Além disso, o projeto não impede o professor de dizer o que pensa
sobre controvérsias que fazem parte da sua disciplina. Se impedisse,
seria inconstitucional. A liberdade de ensinar garante ao professor o
direito de manifestar seus pontos de vista, mas não o de tentar impô-los
aos alunos, omitindo ou distorcendo opiniões academicamente relevantes
que não desfrutam da sua simpatia.
Diversamente do que se lê no editorial, a proposta do ESP não
pretende uma “neutralidade absoluta”. A neutralidade exigida pela
proposta é a que decorre dos princípios constitucionais da
impessoalidade e laicidade, que impedem o professor de usar a sala de
aula para promover suas próprias preferências ideológicas, religiosas,
morais, políticas e partidárias. A neutralidade nas ciências, à qual o
projeto não faz menção, é um ideal que se confunde com a busca da
verdade; e o pluralismo de ideias é o meio constitucionalmente previsto
de empreender essa busca, não um fim em si mesmo. O pluralismo está para
o ideal de neutralidade na ciência, assim como o contraditório está
para o ideal de imparcialidade na justiça. São princípios instrumentais.

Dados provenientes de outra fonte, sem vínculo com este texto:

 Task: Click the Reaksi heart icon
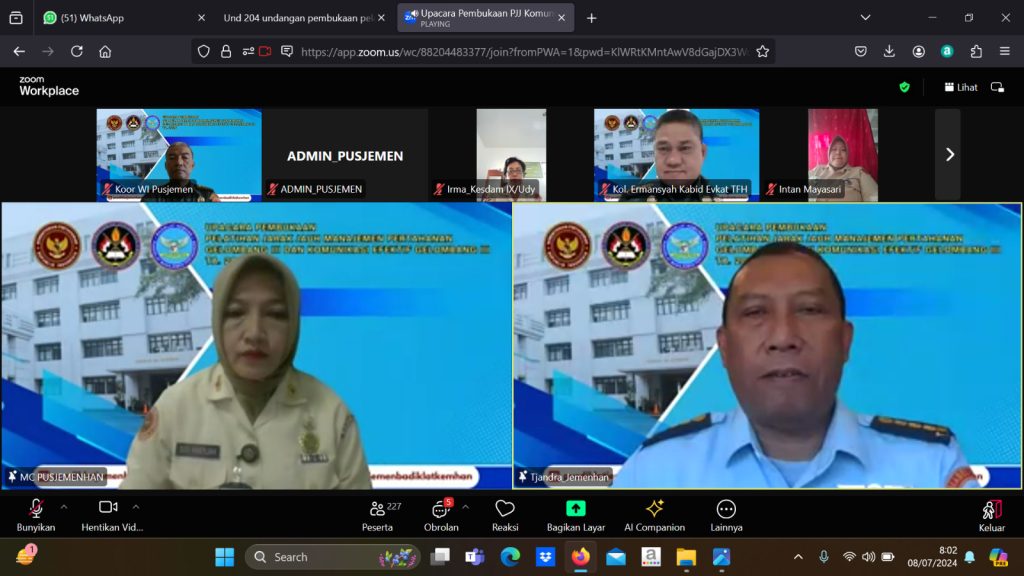click(x=505, y=513)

Ao apresentar os principais pontos de vista sobre uma questão
controvertida, o professor contribui para elevar o conhecimento dos
alunos a um novo patamar, ajudando-os a perceber a complexidade do
mundo, e a não se deixar levar pelo canto de sereia das ideologias. Como
se vê, não admira que os partidos e organizações de esquerda ‒ que são
os grandes receptadores dos furtos ideológicos praticados diariamente
nas escolas e universidades ‒ estejam apavorados com o avanço do ESP.

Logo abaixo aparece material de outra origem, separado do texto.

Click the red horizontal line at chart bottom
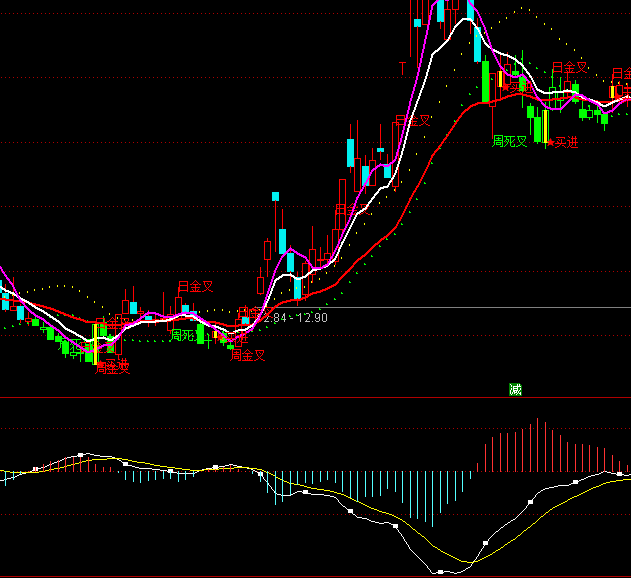Viewport: 631px width, 578px height. click(315, 576)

O editorial especula sobre o risco de judicialização dos conflitos
que adviriam da aprovação do projeto. Esse risco de fato existe, mas não
decorre do projeto ‒ que apenas expressa em linguagem mais acessível o
que já está na Constituição, sem criar nenhum novo direito ou obrigação
para ninguém ‒ e, sim, da disseminação de conhecimento sobre a ilicitude
da doutrinação. Portanto, para evitar a temida judicialização, a
solução não seria rejeitar a proposta do ESP, mas manter as vítimas da
doutrinação em estado de completa ignorância quanto aos direitos que
lhes são garantidos pela Carta Magna: no caso dos alunos, o direito à
educação, ao pluralismo, à liberdade de aprender, à impessoalidade, à
laicidade, à liberdade de consciência e de crença, à intimidade e à
proteção integral; no caso dos pais, o direito à educação religiosa e
moral dos seus filhos. É isso o que defende o editorial? Parece que sim.
Embora identifique como positivo o fato de os pais procurarem as
coordenadorias e diretorias quando identificam práticas doutrinárias por
parte dos professores ‒ o que pressupõe algum nível de consciência
sobre a ilicitude dessas práticas ‒, o jornal reitera sua posição
contrária à proposta do ESP, que outro objetivo não tem senão o de
informar estudantes, professores e pais sobre o significado e o alcance
de direitos e deveres que já existem.
O editorial se equivoca, por fim, ao sugerir que a aprovação do
projeto possa transferir a políticos e burocratas o protagonismo da
sociedade no combate à doutrinação. Na verdade, antes mesmo de ser
aprovada, a proposta do ESP já vem despertando e mobilizando amplos
setores da sociedade contra essas práticas covardes, antiéticas e
ilícitas que tanto mal vêm causando aos estudantes, às famílias e à
democracia brasileira.
Miguel Nagib é advogado e fundador do Escola sem Partido.